These people seemed real and made me cry
Pros:
Takes a jab at your own self-centered problems, partially because it is a foreign film
Cons:
None - the Farsi makes it more intense!
The Bottom Line:
A mountain village of splendiferous colors, a blind boy of brilliance and sensitivy, a bitter and suffering father, loving sisters, devoted grandmother, fantastic emotions
|
|
Overall Rating:
|
 |
|
Author's Review
I have met Iranian immigrants here in the San Francisco Bay Area, drawn to them for some inexplicable force emanating out of them. They seem far above Americans in perceptiveness and sensitivity to others. It is in meeting them here that I found myself curious about Iranian films, which previously I'd lumped into "misogynistic Arab stuff".
This film is made in Iran, yet its mountain village scenery reminded me of the splendid colors of the Swiss alps. The poignant life of a real blind boy, along with his blind classmates at a real Tehran Institute for the Blind, brought me to tears - not for his handicapp, but for his self-pity. The scene wherein he is left with the blind carpenter for apprenticeship training, sitting on a log weeping, sobbing out his heart to the blind man that he cannot see God and that nobody loves him because he's blind... suddenly my heart lurched and my stomach, too.
It's true, and one has to see his view. He is alone, not unloved, but a burden to his family for being born blind. He is young and helpless and lonely. I hadn't cried in over a year for any reason, when tears started to my shock. Yes, his pain was real. I thought that this boy was real and forgot that these were actors.
The fields of alpine flowers are his playground, where his grandmother and sisters gather the petals to make a dye for carpet yarn. When he runs through these meadows, stopping to feel the seeds as braille bumps to sound out letters, I felt another shock. Imagine to see the world in such a way, once you've learned Braille, that all bumps form letters. The grandmother herself spends her days often with worrybeads, like the Catholic rosary, and shows that she is bonded with her blind grandson, as she uses her fingers agitatedly praying.
The boy does not use a cane, or a seeing-eye dog, yet simply walks ahead with his hands out, feeling for obstacles. His courage is amazing to us as viewers, for surely he has had his share of bumps and falls, scrapes and bruises. I found his ability to cry amazingly touching, for I never see boys of that age cry in USA in public. Yes, he is human and shows it so deeply, as if a saint were crying to show that he cannot bear everything without a sign of humanity.

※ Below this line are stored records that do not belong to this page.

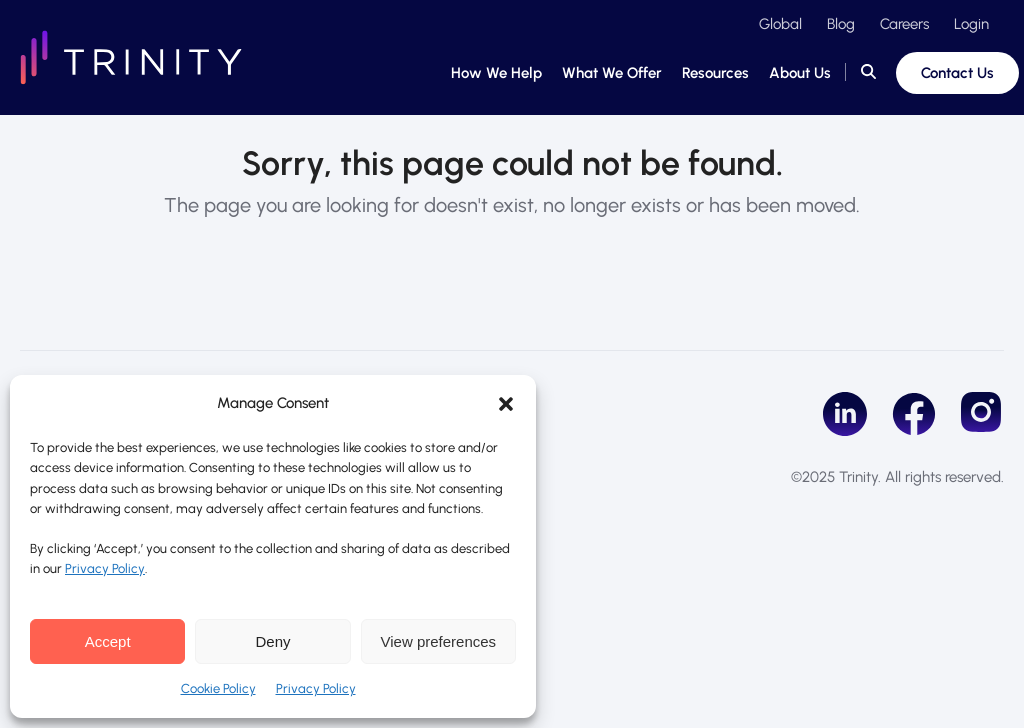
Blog (841, 24)
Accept (108, 641)
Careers (904, 24)
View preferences (439, 641)
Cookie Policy (218, 688)
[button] (506, 404)
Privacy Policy (105, 568)
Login (971, 24)
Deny (272, 641)
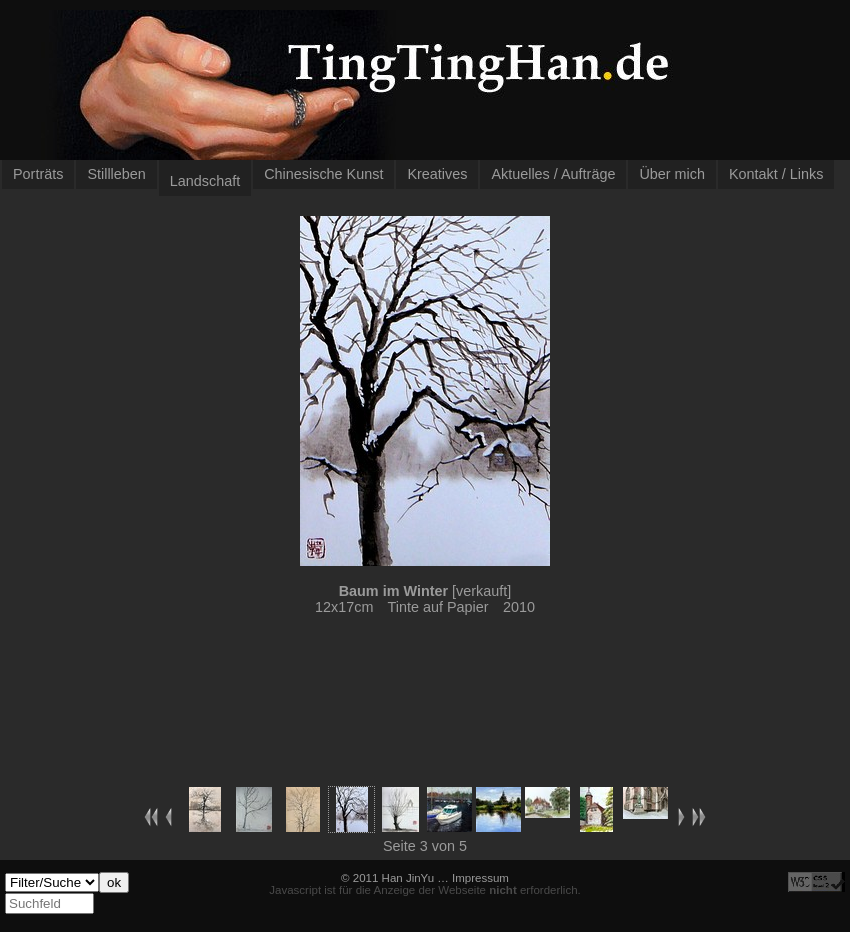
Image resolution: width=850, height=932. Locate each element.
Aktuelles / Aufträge (553, 174)
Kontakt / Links (776, 174)
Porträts (38, 174)
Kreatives (437, 174)
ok (114, 882)
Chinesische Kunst (323, 174)
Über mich (672, 174)
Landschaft (205, 181)
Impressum (480, 878)
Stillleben (116, 174)
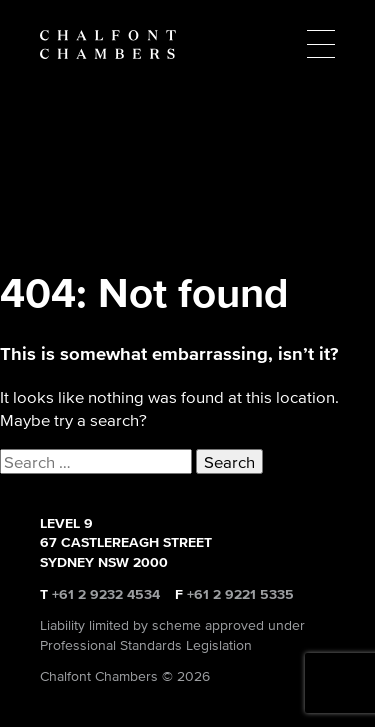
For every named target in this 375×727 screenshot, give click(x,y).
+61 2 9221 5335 (240, 594)
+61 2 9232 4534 (106, 594)
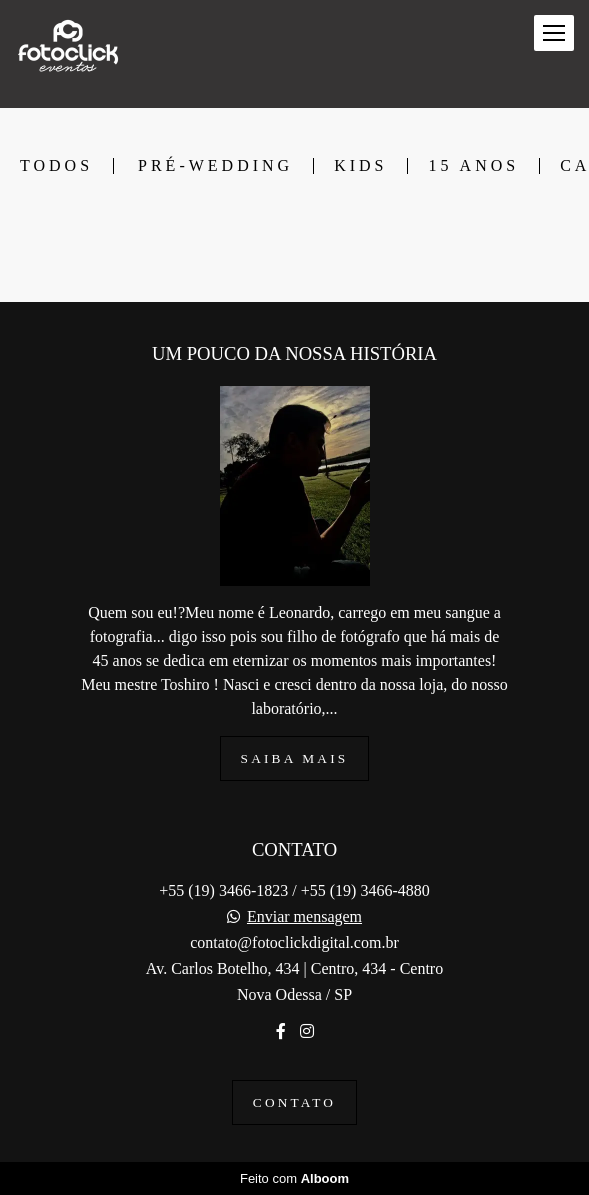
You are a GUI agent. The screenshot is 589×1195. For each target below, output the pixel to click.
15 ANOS (473, 166)
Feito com (294, 1178)
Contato (294, 1102)
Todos (56, 166)
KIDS (360, 166)
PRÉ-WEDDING (215, 166)
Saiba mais (295, 758)
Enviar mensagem (304, 917)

This film is about Iran, about village life, about love, about an angry and bitter father, who himself is shown weeping when rejected by his fiancee. In spite of the father's ingratitude towards God, I felt for him, in his gaunt and unshaven, pinched and worried face. He was overly plaintive, but I believed this father had cause to believe himself cursed - wife died, blind son left behind, no other sons, two daughters still young, and an old mother dying. It came to the point that this whole family felt real to me, in their emotions and plainness, not actors.
I did want this father to remarry, for some happiness to come to him somehow. How beautiful to see him smile!
The sisters of this blind boy are wonderful and sweet, who love their brother. They're modest and hard-working, like the sisters any boys could dream of, not competitive or jealous.
There's an amazing scene of his visit to the local village school, where he realizes that the sighted children are reading the same passage he's learned to read in his braille-printed reader. He can read along with them and correct them, in fact. The teacher is intrigued and allows the visiting blind guest to take a turn reading. The whole class watches in consternation as his fingers fly over the Braille letters. This is a thrilling scene, one I've never seen in watching over a thousand films.
The boy has one eye slightly closed and the other open in a normal way, holding his face in an unself-conscious and sometimes silly way. I found this endearing as well, for he did not have the presumptive hardness of seeing boys.
There may have been political meaning or historical interpretations to this film, but for an open-hearted viewer, you will be astonished to find yourself drawn into the soul of this boy, his hopes for a happy life, his search for connection with God, and the final tragedy will shock you as you imagine it happening to you if blind.
Very similar to MY LIFE AS A DOG, a Swedish film (see my review), about a boy who goes off to live with his uncle in the country.